In Christianity, both people conform to an objective standard neither controls. This has the sound of fairness about it, but in reality the person who naturally hews most closely to the Christian standard is able to use that standard as a cudgel to have their way. In the Naturalist religion I'm talking about, the two people will need to talk before, during, and if necessary after the relationship to forge the unique pattern that works for them. Negotiation requires more time and discussion than theological proclamation, more maintenance, more compromise on both sides. The final product is more realistic, more comfortable, more sustainable.
* What about Cinderella-like thrilling romance? Or joylessly spiritual marriage for reproduction? Or love at first sight? Or Jesus's and Paul's calls for celibacy?
Cinderella and Paul and the Pope were all living their best lives. More power to them. So were the Wesleys with all their kids and abuse or the Darwins with all their kids and joy. These different degrees of romance and productivity and solitude and bonding are part of the human range of comfort. One person may need a glass slipper to fit while another needs a bracing difference of opinions to feel loved. And these two people may find each other attractive. This is humanity at its human-est. Love is about giving each other their day in the sun to do their part in evolving the creation into whatever they can make it. Differences can be hard, and they can be fun.
* What about being willing to die for each other?
That is Christian nonsense. It's never deployed in good faith, and it cannot yield good fruit. If a person is ever moved to sacrifice their life for another's, all the world can honor and respect that action. If a person is ever moved to talk about sacrificing their life for another's, all the world can write that person off as crassly manipulative and utterly ignorant of love. We need to culturally wash our minds out with soap and forget anyone ever said those words.
The conclusion of this round of thinking is that I need to untether myself from Christianity's proclamations of what love is. The feelings it promised me have no foundation. I must come to understand my love is going to *feel* a lot like me. I'm going to have to love as the human I am, not as the human Christianity says Jesus modeled for me. Love *is* giving another person their day in the sun to do their thing. Romantic love is going with them on their path. Being loved back romantically is them going with me on mine. Relationship is the negotiation between the paths and the people on them.
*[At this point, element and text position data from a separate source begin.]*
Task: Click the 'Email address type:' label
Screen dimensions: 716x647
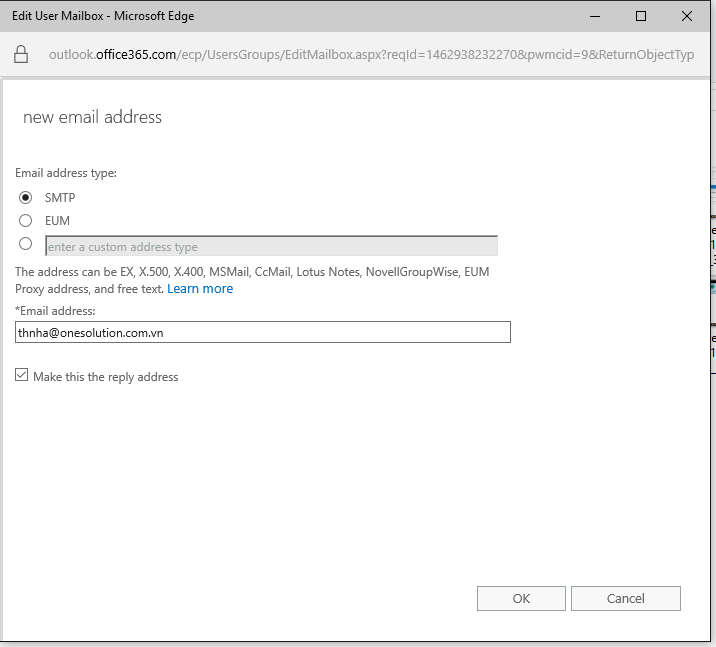Action: (66, 173)
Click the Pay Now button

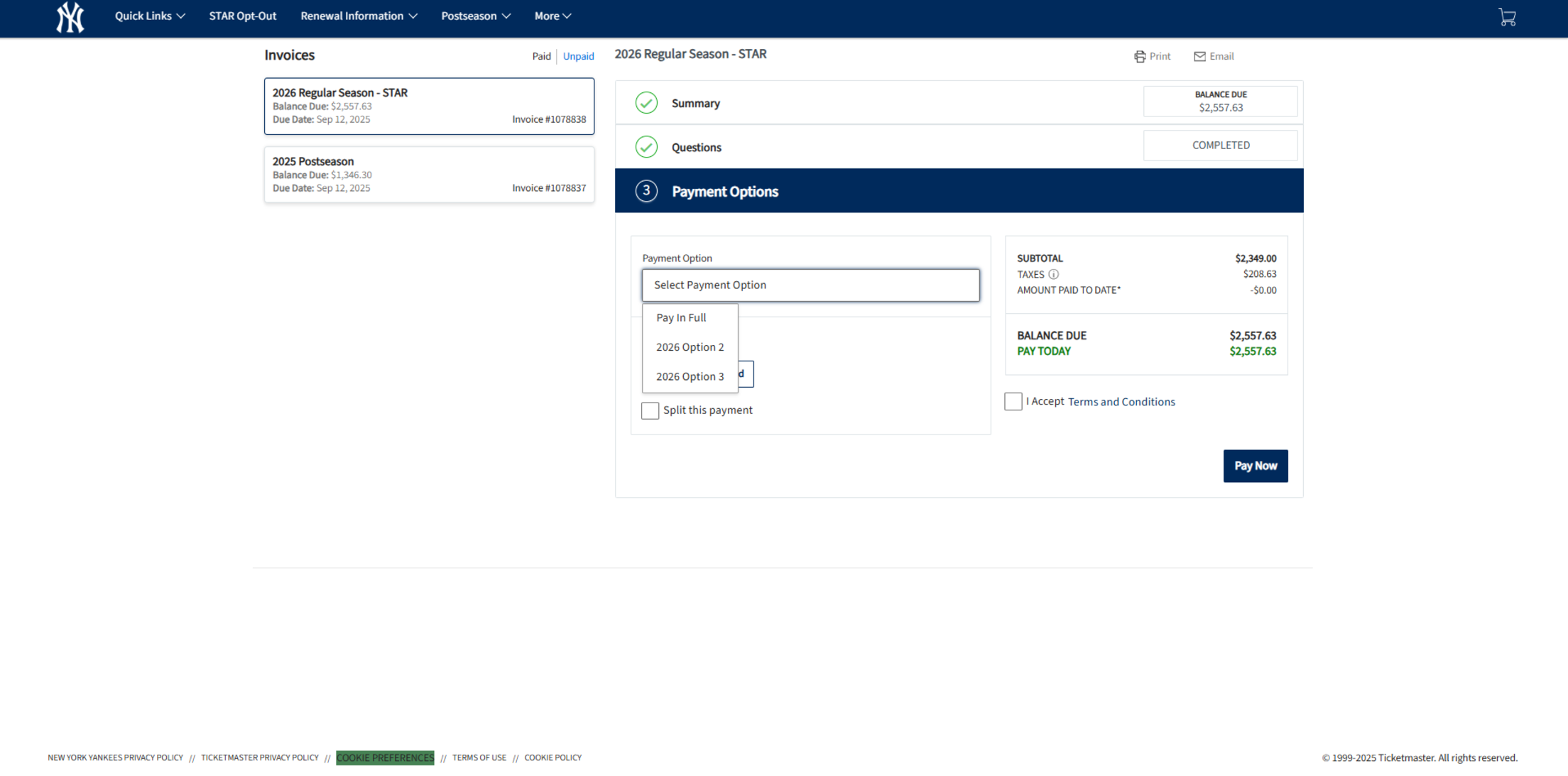coord(1256,466)
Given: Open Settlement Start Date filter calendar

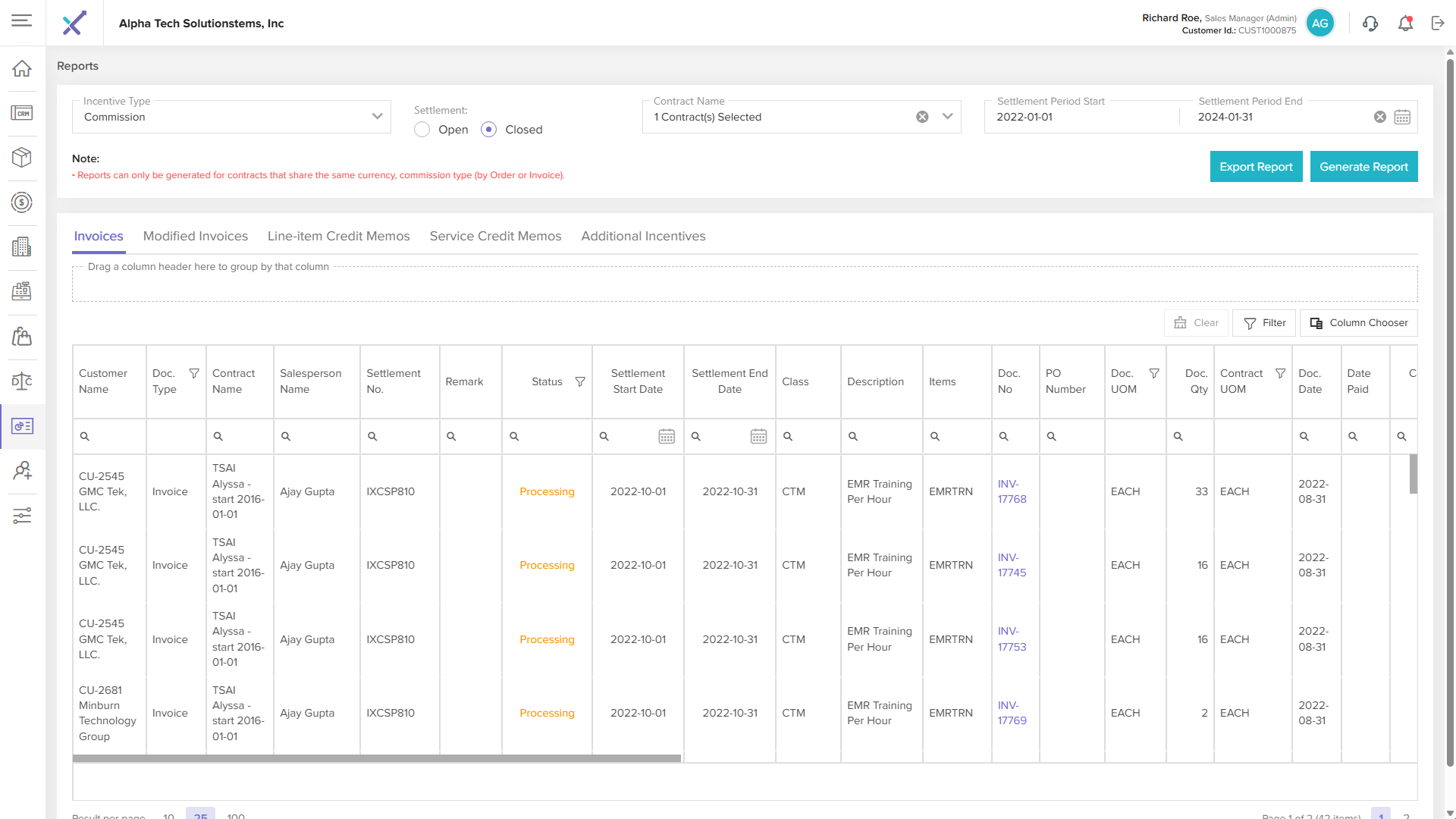Looking at the screenshot, I should coord(667,436).
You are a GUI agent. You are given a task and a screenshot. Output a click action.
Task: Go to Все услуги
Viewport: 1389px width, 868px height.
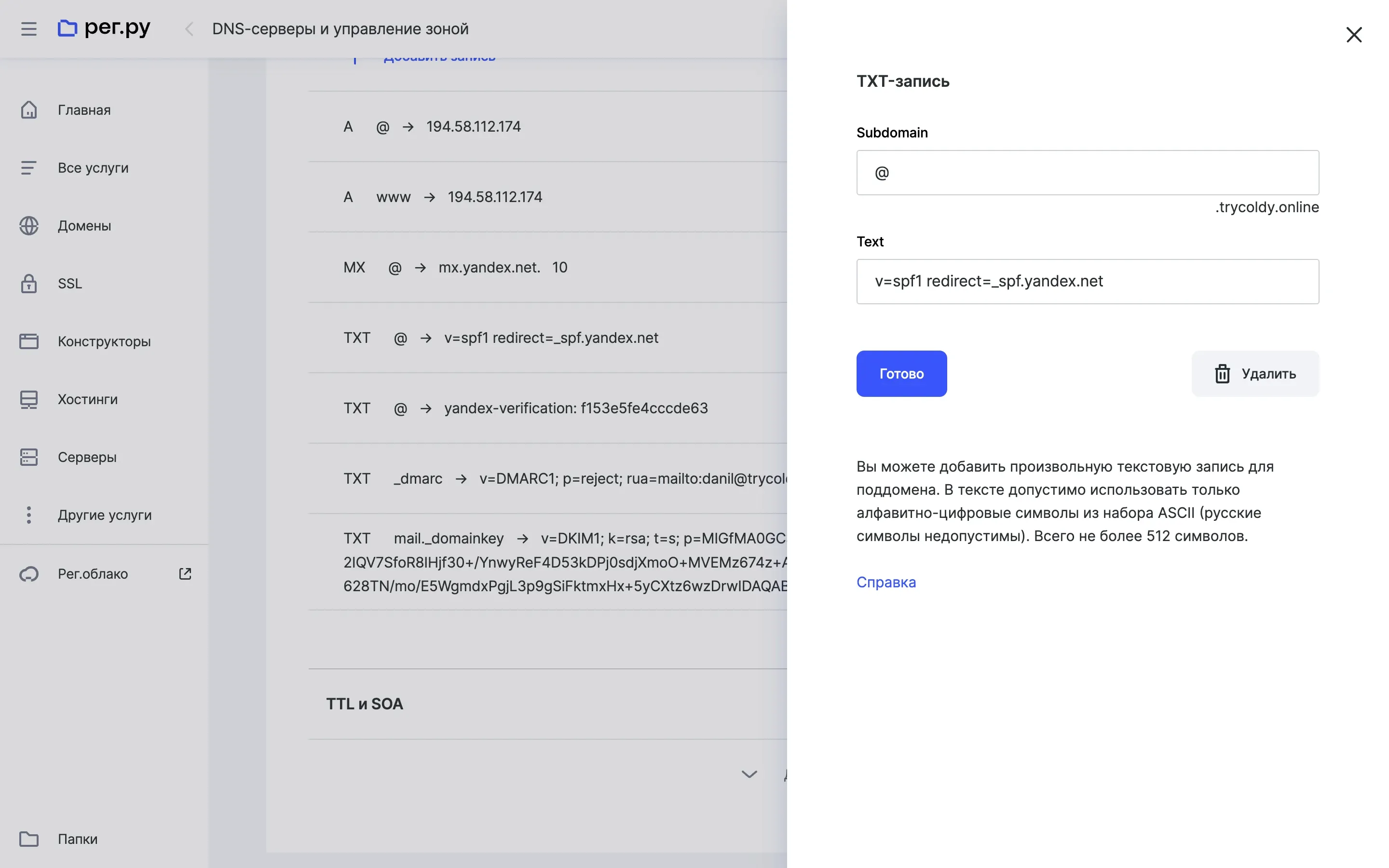point(93,168)
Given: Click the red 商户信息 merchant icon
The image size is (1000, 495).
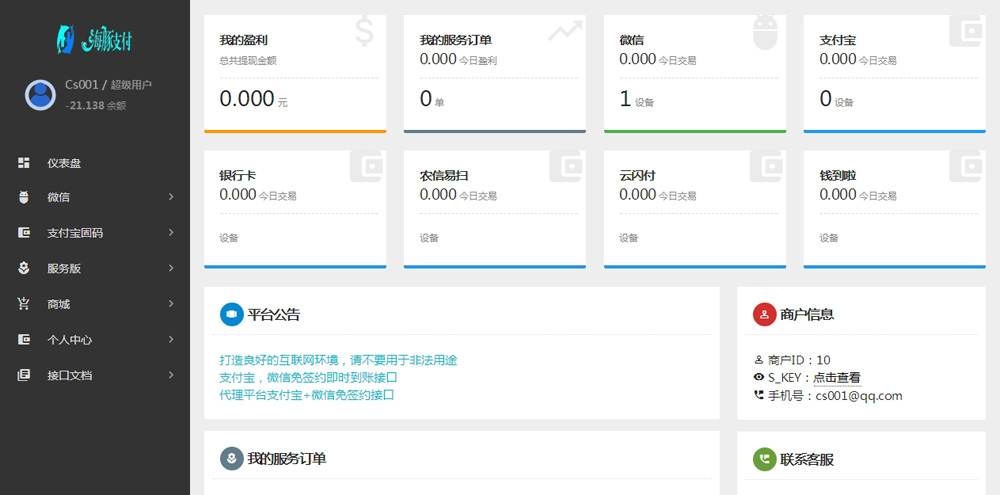Looking at the screenshot, I should tap(765, 314).
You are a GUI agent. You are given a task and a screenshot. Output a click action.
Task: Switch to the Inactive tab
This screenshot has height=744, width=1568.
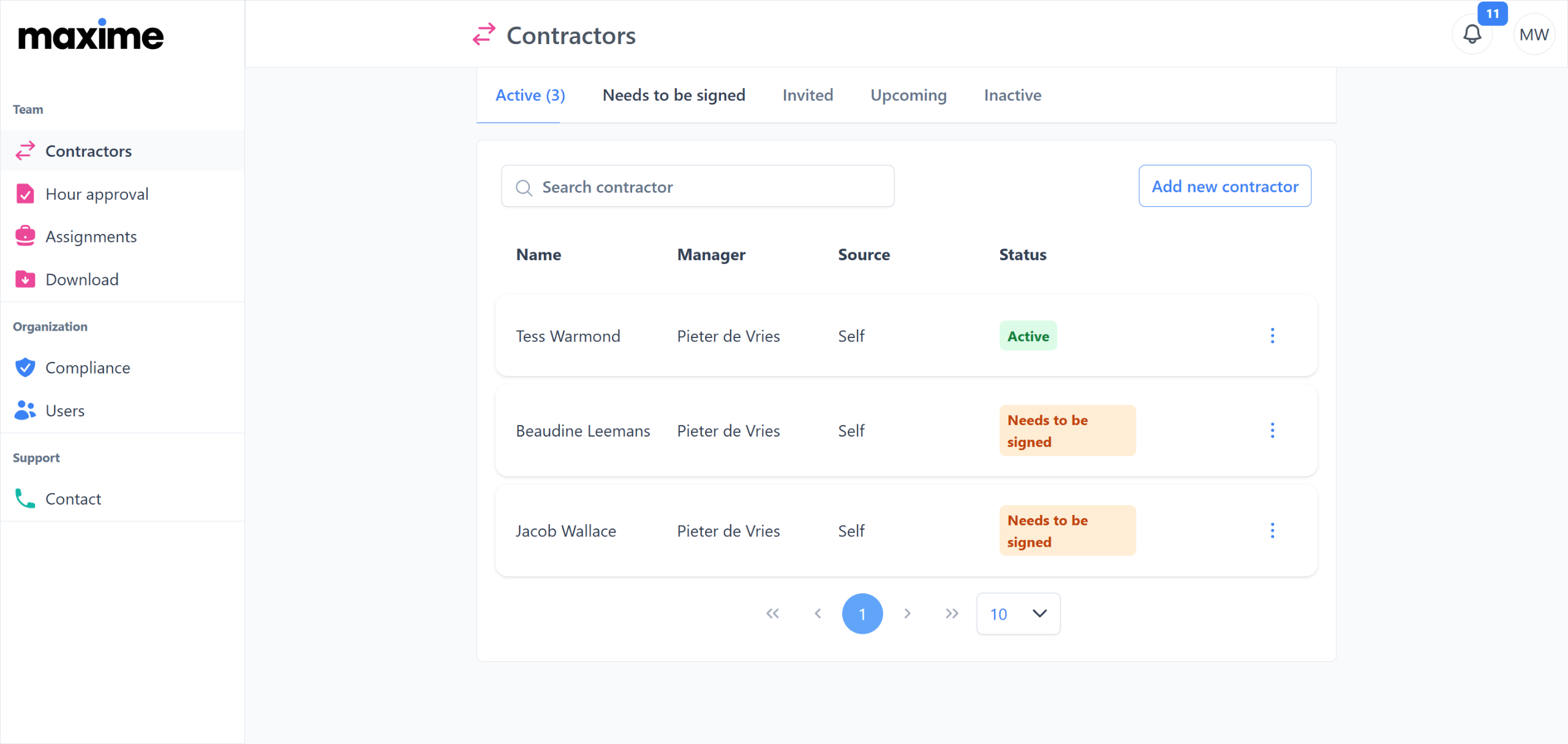pos(1012,96)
I cannot tell you how different this all feels to me, and a little dizzying, but I think it's more accurate than what I had a week ago. Time will tell.
Always an interesting read Kevin.
For some time I have not thought much about God's love apart from human interactions. I don't that it is possibly for a spiritual entity to love apart from a physical manifestation through a human medium.
I have seemed to settle in on this idea that love is only great when it involves some sort of sacrifice. All other 'love' seems powerless. No other kind has the power to transform. I think that people want this kind of love. Yet it is a tad rare because of the cost of the sacrifice.
Thinking about marriage and divorce, there doesn't seem to be any logic or formulas - no rhyme or reason. Crap happens. Dreams die. Life gets hard. There is collateral damage. Yet sometimes, both (it has to be both) find a way to continue the journey of live together.
I ramble on. Blessings to you my friend.